- [Reading passage]
# Panama City surf fishing



## Jasper (Jun 17, 2008)

Anybody had any luck surf fishing in PC lately? We're headed down tomorrow for a baseball tournament. I won't have time to hit the jetties, but plan on getting up early in the mornings before the games and throw a straw rig in the surf for a little while. We're staying off of Thomas Drive.

Thanks!


----------



## robertyb (Jun 17, 2008)

Jasper said:


> Anybody had any luck surf fishing in PC lately? We're headed down tomorrow for a baseball tournament. I won't have time to hit the jetties, but plan on getting up early in the mornings before the games and throw a straw rig in the surf for a little while. We're staying off of Thomas Drive.
> 
> Thanks!



I have not been down this year (boycotting cause of the pier) but you have the right idea. Straw rigs and small jigs/spoons should do pretty well off the beach. I would think the ladyfish will be in the surf pretty good.


----------



## Jasper (Jun 17, 2008)

- [Data block]
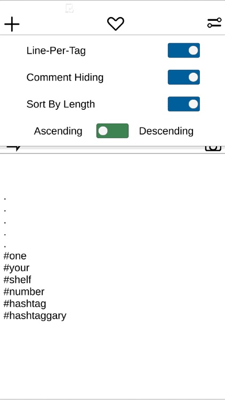Click the faint copy icon at top
225x400 pixels.
69,9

- [Direction A]
Name every kind of fishing lure or rig mentioned in the surf fishing thread.
- [Direction B]
Print the surf fishing thread from "## robertyb (Jun" to "surf pretty good.".
Work from the surf fishing thread only, not from the data.

- [Correct response A]
Straw rigs, small jigs, and spoons.

- [Correct response B]
## robertyb (Jun 17, 2008)

Jasper said:


> Anybody had any luck surf fishing in PC lately? We're headed down tomorrow for a baseball tournament. I won't have time to hit the jetties, but plan on getting up early in the mornings before the games and throw a straw rig in the surf for a little while. We're staying off of Thomas Drive.
> 
> Thanks!



I have not been down this year (boycotting cause of the pier) but you have the right idea. Straw rigs and small jigs/spoons should do pretty well off the beach. I would think the ladyfish will be in the surf pretty good.